Conway nodded thanks, hopped onto the carrier and set it moving, trying to give the impression that he did this sort of thing every day.
In Conway’s pleasurable but busy life with the high unusual establishment that was Sector General there was only one sour note, and he met it again when he entered the Educator room: there was a Monitor in charge. Conway disliked Monitors. The presence of one affected him rather like the close proximity of a carrier of a contagious disease. And while Conway was proud of the fact that as a sane, civilized and ethical being he could never bring himself actually to hate anybody or anything, he disliked Monitors intensely. He knew, of course, that there were people who went off the beam sometimes, and that there had to be somebody who could take the action necessary to preserve the peace. But with his abhorrence of violence in any form, Conway could not like the men who took that action.
And what were Monitors doing in a hospital anyway?
The figure in neat, dark green coveralls seated before the Educator control console turned quickly at his entrance and Conway got another shock. As well as a Major’s insignia on his shoulder, the Monitor wore the Staff and Serpents emblem of a Doctor!
“My name is O’Mara,” said the Major in a pleasant voice. “I’m the Chief Psychologist of this madhouse. You, I take it, are Dr. Conway.” He smiled.
Conway made himself smile in return, knowing that it looked forced, and that the other knew it also.
“You want the Telfi tape,” O’Mara said, a trifle less warmly. “Well, Doctor, you’ve picked a real weirdie this time. Be sure you get it erased as soon as possible after the job is done-believe me, this isn’t one you’ll want to keep. Thumb-print this and sit over there.”
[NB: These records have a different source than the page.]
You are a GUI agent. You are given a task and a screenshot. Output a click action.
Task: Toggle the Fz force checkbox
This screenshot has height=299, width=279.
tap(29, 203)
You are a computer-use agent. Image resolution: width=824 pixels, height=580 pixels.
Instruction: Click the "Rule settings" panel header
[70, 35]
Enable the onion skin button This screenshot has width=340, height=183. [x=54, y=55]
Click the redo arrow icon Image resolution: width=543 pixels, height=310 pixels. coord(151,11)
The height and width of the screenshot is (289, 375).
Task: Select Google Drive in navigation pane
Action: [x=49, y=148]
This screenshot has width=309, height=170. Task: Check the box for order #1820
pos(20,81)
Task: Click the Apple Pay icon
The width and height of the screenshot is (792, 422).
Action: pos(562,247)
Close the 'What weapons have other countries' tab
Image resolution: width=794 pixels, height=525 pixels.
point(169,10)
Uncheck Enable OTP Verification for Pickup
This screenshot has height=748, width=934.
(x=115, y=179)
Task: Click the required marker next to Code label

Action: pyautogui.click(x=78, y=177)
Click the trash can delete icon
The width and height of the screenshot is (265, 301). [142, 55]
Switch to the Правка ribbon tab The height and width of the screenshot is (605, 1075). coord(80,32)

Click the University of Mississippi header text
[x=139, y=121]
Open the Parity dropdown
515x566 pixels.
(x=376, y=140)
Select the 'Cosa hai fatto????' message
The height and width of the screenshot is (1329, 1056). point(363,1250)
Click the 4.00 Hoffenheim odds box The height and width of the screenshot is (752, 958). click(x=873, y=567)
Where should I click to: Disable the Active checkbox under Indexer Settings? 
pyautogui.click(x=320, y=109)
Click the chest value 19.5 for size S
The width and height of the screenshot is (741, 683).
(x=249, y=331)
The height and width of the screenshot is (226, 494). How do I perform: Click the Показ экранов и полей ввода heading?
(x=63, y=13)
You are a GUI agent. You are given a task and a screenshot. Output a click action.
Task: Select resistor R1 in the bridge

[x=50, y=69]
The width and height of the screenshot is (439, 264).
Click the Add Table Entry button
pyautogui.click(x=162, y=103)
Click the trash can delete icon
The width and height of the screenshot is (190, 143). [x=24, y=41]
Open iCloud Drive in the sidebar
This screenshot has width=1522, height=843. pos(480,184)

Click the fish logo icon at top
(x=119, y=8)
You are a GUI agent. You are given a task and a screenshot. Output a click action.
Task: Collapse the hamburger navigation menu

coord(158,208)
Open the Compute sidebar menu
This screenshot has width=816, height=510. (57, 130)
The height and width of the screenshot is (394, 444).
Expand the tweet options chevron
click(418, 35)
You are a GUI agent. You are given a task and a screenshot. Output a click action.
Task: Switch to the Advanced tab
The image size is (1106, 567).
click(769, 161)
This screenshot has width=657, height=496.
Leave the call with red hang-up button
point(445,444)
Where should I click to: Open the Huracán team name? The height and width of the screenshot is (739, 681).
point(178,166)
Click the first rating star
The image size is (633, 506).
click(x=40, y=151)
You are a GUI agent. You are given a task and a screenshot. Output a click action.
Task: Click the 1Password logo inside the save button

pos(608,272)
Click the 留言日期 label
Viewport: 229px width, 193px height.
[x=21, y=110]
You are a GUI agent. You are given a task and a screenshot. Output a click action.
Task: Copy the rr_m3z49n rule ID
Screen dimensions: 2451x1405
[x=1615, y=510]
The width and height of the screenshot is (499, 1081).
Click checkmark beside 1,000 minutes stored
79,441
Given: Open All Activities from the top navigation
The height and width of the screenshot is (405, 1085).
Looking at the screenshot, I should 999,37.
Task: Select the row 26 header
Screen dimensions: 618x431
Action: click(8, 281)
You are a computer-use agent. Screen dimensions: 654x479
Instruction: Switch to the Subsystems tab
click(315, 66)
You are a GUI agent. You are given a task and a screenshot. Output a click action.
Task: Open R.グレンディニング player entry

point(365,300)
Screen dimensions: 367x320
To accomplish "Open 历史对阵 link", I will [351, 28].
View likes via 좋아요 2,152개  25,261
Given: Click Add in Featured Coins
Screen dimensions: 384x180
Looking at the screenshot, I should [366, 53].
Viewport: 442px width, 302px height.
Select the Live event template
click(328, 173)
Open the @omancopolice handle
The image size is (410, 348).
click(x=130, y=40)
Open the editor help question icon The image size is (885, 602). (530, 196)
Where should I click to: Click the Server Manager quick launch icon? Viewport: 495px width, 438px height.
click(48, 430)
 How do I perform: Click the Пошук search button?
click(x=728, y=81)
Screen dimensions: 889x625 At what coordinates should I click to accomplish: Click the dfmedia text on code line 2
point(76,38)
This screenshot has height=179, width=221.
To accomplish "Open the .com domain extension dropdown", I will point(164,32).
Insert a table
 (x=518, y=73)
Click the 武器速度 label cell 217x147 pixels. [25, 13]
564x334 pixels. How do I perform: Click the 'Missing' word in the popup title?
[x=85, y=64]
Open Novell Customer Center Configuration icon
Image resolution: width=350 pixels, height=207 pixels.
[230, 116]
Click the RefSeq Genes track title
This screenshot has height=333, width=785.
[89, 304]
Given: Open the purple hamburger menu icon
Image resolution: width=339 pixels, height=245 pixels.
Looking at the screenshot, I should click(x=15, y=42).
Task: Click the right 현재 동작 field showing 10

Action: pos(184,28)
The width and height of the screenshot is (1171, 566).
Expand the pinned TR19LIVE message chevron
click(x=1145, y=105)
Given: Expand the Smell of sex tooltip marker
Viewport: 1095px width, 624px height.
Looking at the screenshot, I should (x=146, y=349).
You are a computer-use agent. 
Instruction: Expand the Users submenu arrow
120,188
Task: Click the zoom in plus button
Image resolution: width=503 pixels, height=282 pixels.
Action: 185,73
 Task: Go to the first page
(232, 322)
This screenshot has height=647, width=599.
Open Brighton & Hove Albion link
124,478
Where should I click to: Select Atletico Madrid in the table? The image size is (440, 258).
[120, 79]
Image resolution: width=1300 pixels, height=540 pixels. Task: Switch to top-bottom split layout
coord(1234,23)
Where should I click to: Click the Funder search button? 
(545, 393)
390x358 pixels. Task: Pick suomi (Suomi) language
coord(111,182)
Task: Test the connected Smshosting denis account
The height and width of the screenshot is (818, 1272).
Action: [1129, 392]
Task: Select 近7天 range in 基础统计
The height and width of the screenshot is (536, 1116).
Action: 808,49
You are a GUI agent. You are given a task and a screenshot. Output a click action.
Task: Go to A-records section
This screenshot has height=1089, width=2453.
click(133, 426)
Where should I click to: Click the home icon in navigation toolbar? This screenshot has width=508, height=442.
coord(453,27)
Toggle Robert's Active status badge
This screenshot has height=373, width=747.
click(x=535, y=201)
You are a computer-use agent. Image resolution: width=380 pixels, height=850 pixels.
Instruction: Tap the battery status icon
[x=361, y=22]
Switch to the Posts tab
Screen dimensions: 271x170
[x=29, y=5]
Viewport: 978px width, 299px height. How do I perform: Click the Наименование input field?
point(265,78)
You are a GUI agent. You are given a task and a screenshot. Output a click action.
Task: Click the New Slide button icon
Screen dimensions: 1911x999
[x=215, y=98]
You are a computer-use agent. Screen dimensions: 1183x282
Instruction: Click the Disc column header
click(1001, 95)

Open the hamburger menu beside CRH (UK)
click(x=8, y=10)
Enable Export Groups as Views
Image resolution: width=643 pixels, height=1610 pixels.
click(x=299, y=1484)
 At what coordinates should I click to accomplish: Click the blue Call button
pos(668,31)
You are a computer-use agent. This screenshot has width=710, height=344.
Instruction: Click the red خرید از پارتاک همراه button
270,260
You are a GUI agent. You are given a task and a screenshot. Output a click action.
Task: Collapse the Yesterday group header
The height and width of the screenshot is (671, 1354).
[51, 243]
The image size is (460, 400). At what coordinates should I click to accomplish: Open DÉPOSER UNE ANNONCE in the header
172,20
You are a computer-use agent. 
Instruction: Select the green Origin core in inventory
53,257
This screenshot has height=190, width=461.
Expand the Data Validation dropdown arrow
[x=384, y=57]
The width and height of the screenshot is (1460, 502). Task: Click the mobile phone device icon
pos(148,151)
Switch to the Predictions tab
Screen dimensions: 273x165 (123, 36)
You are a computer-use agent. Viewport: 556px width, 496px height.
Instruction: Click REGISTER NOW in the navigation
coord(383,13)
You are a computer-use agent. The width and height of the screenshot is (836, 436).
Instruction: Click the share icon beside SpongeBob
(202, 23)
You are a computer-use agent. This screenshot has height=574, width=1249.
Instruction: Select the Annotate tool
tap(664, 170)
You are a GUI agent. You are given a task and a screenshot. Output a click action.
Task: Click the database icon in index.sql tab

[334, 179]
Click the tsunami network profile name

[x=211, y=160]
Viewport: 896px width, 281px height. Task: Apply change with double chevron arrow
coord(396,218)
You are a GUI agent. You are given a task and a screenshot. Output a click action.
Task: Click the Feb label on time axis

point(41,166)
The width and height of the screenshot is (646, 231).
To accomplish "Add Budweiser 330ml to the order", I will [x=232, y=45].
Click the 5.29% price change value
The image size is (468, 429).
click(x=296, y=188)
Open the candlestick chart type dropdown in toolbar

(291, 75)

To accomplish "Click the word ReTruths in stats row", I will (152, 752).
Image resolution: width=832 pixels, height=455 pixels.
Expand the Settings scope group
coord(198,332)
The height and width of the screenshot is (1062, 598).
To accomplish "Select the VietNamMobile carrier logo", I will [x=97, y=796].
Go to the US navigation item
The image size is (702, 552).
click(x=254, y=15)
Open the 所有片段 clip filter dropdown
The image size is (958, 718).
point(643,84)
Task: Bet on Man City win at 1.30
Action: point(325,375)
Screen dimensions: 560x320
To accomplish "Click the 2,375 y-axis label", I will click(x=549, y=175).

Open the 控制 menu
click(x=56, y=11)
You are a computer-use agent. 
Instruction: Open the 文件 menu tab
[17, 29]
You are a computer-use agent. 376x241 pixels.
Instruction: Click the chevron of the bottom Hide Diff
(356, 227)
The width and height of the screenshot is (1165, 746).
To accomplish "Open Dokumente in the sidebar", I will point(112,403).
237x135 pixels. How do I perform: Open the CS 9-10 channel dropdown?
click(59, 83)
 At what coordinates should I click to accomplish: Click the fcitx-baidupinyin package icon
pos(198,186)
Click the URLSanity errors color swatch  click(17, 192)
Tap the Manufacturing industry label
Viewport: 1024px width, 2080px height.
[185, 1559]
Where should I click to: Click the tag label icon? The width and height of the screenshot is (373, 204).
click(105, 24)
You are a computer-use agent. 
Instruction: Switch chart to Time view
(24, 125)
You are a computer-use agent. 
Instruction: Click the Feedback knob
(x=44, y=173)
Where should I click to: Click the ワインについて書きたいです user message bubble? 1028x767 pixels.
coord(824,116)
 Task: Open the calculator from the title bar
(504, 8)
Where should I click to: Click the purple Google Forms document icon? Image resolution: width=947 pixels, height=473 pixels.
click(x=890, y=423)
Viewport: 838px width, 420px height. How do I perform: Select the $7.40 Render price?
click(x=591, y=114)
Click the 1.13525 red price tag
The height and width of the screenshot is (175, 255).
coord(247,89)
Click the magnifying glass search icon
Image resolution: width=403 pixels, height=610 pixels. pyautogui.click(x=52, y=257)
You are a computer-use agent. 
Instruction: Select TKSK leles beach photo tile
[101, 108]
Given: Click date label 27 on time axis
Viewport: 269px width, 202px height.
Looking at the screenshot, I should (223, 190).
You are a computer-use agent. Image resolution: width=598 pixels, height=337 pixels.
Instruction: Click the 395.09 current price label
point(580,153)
While the Educator head-band and electrodes were being fitted, Conway tried to keep his face neutral, and keep from flinching away from the Major’s hard, capable hands. O’Mara’s hair was a dull, metallic gray in color, cut short, and his eyes also had the piercing qualities of metal. Those eyes had observed his reactions, Conway knew, and now an equally sharp mind was forming conclusions regarding them.
“Well, that’s it,” said O’Mara when finally it was all over. “But before you go, Doctor, I think you and I should have a little chat; a re-orientation talk, let’s call it. Not now, though, you’ve got a case — but very soon.
Conway felt the eyes boring into his back as he left.
He should have been trying to make his mind a blank as he had been told to do, so the knowledge newly impressed there could bed down comfortably, but all Conway could think about was the fact that a Monitor was a high member of the hospital’s permanent staff-and a doctor, to boot. How could the two professions mix? Conway thought of the armband he wore which bore the Tralthan Black and Red Circle, the Flaming Sun of the chlorine-breathing Illensa and intertwining Serpents and Staff of Earth — all the honored symbols of Medicine of the three chief races of the Galactic Union. And here was this Dr. O’Mara whose collar said he was a healer and whose shoulder tabs said he was something else entirely.
One thing was now sure: Conway would never feel really content here again until he discovered why the Chief Psychologist of the hospital was a Monitor.